The company applications view at GET /applications/company/ accepts an optional ?status= query-string parameter. When present and not "all", it narrows the queryset to applications in that state:
# applications/views.py  —  company_applications()
@login_required
def company_applications(request):
    status = request.GET.get("status", "all")

    applications = Application.objects.filter(internship__company=request.user)

    if status != "all":
        applications = applications.filter(status=status)

    return render(
        request,
        "applications/company_applications.html",
        {"applications": applications, "current_status": status},
    )
Valid filter values and their example URLs:
ValueURLResult
all (default)GET /applications/company/Every application across all listings
pendingGET /applications/company/?status=pendingOnly unreviewed applications
acceptedGET /applications/company/?status=acceptedOnly accepted candidates
rejectedGET /applications/company/?status=rejectedOnly rejected candidates

Accepting and Rejecting

A company updates an application’s status by posting to POST /applications/<id>/<status>/. The view first verifies that the logged-in user owns the internship linked to this application, then validates the status value before saving:
# applications/views.py  —  update_application()
@login_required
def update_application(request, app_id, status):
    application = get_object_or_404(Application, id=app_id)

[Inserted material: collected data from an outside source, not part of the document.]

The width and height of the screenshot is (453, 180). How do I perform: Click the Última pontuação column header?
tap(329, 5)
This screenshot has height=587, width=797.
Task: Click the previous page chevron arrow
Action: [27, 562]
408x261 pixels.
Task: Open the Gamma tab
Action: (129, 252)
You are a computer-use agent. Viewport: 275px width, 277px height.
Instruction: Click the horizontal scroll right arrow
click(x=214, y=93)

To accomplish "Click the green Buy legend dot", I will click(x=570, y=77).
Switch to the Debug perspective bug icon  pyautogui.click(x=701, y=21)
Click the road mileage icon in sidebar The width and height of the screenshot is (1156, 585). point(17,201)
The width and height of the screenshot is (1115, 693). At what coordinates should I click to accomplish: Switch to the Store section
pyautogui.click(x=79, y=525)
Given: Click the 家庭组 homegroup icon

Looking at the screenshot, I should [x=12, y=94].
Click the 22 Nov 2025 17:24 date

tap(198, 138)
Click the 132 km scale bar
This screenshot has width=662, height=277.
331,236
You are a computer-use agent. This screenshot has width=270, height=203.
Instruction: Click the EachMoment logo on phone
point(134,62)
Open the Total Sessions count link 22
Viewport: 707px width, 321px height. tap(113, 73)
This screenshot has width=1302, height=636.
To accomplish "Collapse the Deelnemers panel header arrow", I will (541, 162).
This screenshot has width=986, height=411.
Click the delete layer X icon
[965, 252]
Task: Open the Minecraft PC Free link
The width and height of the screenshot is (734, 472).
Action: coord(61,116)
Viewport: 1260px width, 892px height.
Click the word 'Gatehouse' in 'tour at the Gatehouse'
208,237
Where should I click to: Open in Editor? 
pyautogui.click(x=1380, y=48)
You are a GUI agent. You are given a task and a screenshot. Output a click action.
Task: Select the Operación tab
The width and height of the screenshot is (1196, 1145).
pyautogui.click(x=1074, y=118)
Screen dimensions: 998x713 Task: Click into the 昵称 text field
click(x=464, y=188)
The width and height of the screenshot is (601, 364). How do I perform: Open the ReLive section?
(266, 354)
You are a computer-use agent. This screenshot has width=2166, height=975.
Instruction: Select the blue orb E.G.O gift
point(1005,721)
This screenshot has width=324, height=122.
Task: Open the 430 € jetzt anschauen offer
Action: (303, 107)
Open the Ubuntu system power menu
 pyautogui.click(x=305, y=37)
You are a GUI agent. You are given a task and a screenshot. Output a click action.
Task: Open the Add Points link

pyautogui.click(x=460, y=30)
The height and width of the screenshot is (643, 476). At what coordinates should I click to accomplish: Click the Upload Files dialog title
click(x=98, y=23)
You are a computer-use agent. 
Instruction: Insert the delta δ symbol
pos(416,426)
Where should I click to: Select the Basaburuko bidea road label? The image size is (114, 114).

    # Only the owning company can manage this application
    if application.internship.company != request.user:
        return redirect("/")

    if status in ["accepted", "rejected"]:
        application.status = status
        application.save()

        Notification.objects.create(
            user=application.student,
            message=f"Your application for {application.internship.title} was {status}",
        )

    messages.success(request, f"Application {status} successfully!")
    return redirect("/applications/company/")
Two things happen atomically when a status update is saved:
  1. The Application.status field is updated to "accepted" or "rejected".
  2. A Notification record is created for the student informing them of the outcome.
Application status can only be set to "accepted" or "rejected" — the update_application view explicitly validates if status in ["accepted", "rejected"] before making any changes. Requests with any other status value in the URL (e.g. /applications/5/pending/) are silently ignored; the application record is not modified.